D’une part, M. A…, qui ne bénéficie pas d’un délai de départ volontaire, ne justifie d’aucune circonstance humanitaire faisant obstacle au prononcé d’une interdiction de retour sur le territoire français. D’autre part, il résulte de ce qui précède que le risque de soustraction et la menace à l’ordre public sont caractérisés. Ainsi, M. A… n’est en tout état de cause pas fondé à soutenir que l’interdiction de retour méconnait les dispositions précitées du CESEDA.
Enfin, il résulte de ce qui précède que M. A… n’est pas fondé à soutenir que la décision portant interdiction de retour sur le territoire français doit être annulée par voie de conséquence de l’illégalité de la décision de refus de délai de départ volontaire.
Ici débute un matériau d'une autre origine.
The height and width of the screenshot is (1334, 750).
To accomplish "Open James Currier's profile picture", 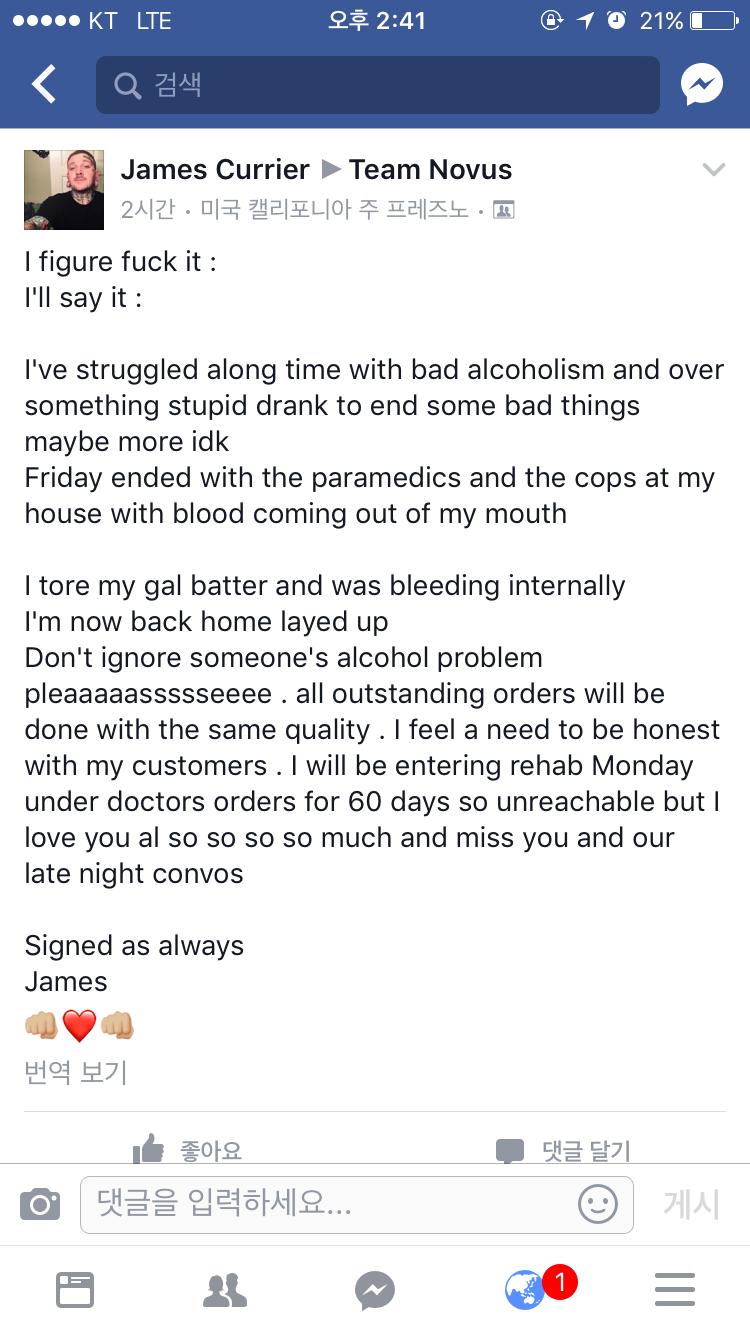I will (64, 190).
Il résulte de tout ce qui précède que la requête d’appel de M. A… est manifestement dépourvue de fondement et peut être rejetée, selon la procédure prévue au dernier alinéa de l’article R. 222-1 du code de justice administrative, y compris ses conclusions à fin d’injonction sous astreinte, et celles présentées au titre des articles 37 de la loi du 10 juillet 1991 et L. 761-1 du code de justice administrative.
O R D O N N E :
Article 1er : La requête de M. A… est rejetée.
Article 2 : La présente ordonnance sera notifiée à M. B… A….
Fait à Versailles, le 20 janvier 2026.
Le magistrat désigné,
G. Camenen
La République mande et ordonne au ministre de l’intérieur en ce qui le concerne ou à tous commissaires de justice à ce requis en ce qui concerne les voies de droit commun, contre les parties privées, de pourvoir à l’exécution de la présente décision.